Big Pharma's regular use of the media as paid shills, masquerading as caring doctors while feeding the public misinformation about the risks of prescription drugs, is disturbing, to say the least. However, when the goal is to increase profits through the sale of drugs to pregnant women that are known to be harmful to the fetus, the media's participation is downright despicable.
Since June 27, 2007, nearly every major news outlet in the US has broadcast the story that two new studies published in the New England Journal of Medicine found a low risk of birth defects in babies born to women who took selective serotonin reuptake inhibitor antidepressants (SSRI's) during pregnancy.
SSRI's include Paxil by GlaxoSmithKline; Zoloft marketed by Pfizer; Prozac by Eli Lilly; Celexa and Lexapro from Forest Laboratories; Luvox by Solvay, and generic SSRI makers Barr Pharmaceuticals, Ranbaxy Labs and Genpharm.
On June 27, 2007, the headline that appeared in countless news outlets that run articles from the Associated Press stated: "Antidepressants Not Risky for Defects."
ABC News reported on June 29, 2007, "Antidepressants Safer Than Believed During Pregnancy,"
"Antidepressants not linked to birth defects," stated the internet headline for News-Medical.net, on July 5, 2007.
These headlines outraged experts knowledgeable about the true risks of birth defects, but none drew more outrage than the headline in a press release put out by the US Centers for Disease Control the day before the story broke which stated: "New Study Finds Few Risks of Birth Defects from Antidepressant Use During Pregnancy."
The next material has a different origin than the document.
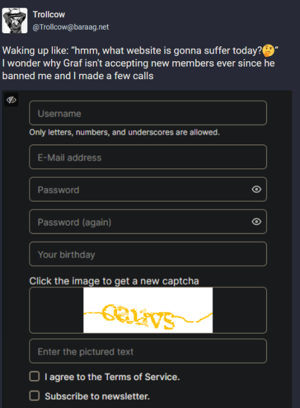Click the dark area left of captcha image
The height and width of the screenshot is (408, 300).
tap(56, 310)
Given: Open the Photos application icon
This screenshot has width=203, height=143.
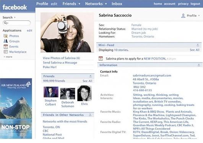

"The reassuring attitude promoted in the CDC's press release flew in the face of evidence linking SSRI exposure during pregnancy to increased birth defects, and the additional evidence of SSRI toxicity in the developing brain," says Dr Peter Breggin, author of The Antidepressant Fact Book and an expert on SSRIs.
"Women and their doctors who only catch the headlines created by these studies are being grossly misled," he advises. "SSRI's should never be used during pregnancy."
Dr Breggin notes that the CDC instructs pregnant women to speak to their doctors about the risks and benefits of taking SSRI's, but says, "doctors will have read the headlines inspired by the CDC and imagine there is little risk."
The paper, "Exposure to SSRI Antidepressants In Utero Causes Birth Defects, Neonatal Withdrawal Symptoms and Brain Damage," by Dr Breggin and Ginger Breggin, will be published in the upcoming issue of the Ethical Human Psychology and Psychiatry journal to refute the findings of the NEJM studies.
CDC Report and Media Coverage Misleading
The CDC claims the use of SSRI's during pregnancy is justified on the basis that depression has its own hazards. "But these hazards," Dr Breggin states, "pale in comparison to the upheaval that will befall new mothers, fathers and the extended families of the children who are born with profound birth defects."
In addition to disputing the claim that birth defects are rare, experts say the headlines are deceptive because: (1) the studies referred to were limited to women taking SSRI's in the first 3 months of pregnancy; (2) some birth defects develop later in pregnancy; (3) stopping the drugs at the end of 3 months, or at any time, can result in a serious withdrawal syndrome; (4) infants experience a withdrawal syndrome after birth, and (5) the headlines do not mention all the other adverse effects associated with SSRI's.
The headlines dilute the findings of the many studies that have shown serious withdrawal symptoms in newborns exposed to SSRI's, including high-pitched or weak crying, tremors, irritability, convulsions, poor muscle tone, abnormal sleep patterns, feeding difficulties, rapid breathing and respiratory distress, and increased admissions to intensive care units.
In discussing a 2004 study published in the Pediatrics journal, lead author Dr Philip Zeskind was quoted in the February 22, 2004, Sunday Telegraph as stating: "What we've found is that SSRI's disrupt the neurological systems of children, and that this is more than just a possibility, and we're talking about hundreds of thousands of babies being exposed to these drugs during pregnancy."
This is the standard situation. Big Pharma and the 'on the take' government agencies pump out the MIS-information.
The situation has to change, or we are all doomed to be poisoned by the drugs they push.
Good for you, or bad for you, if it makes a big profit, they will be pushing it down your throat. If it is good for you, and it does not make big profits, you will never hear about it, or Big Pharma will say it is bad for you, and one of their poisons is a good replacement.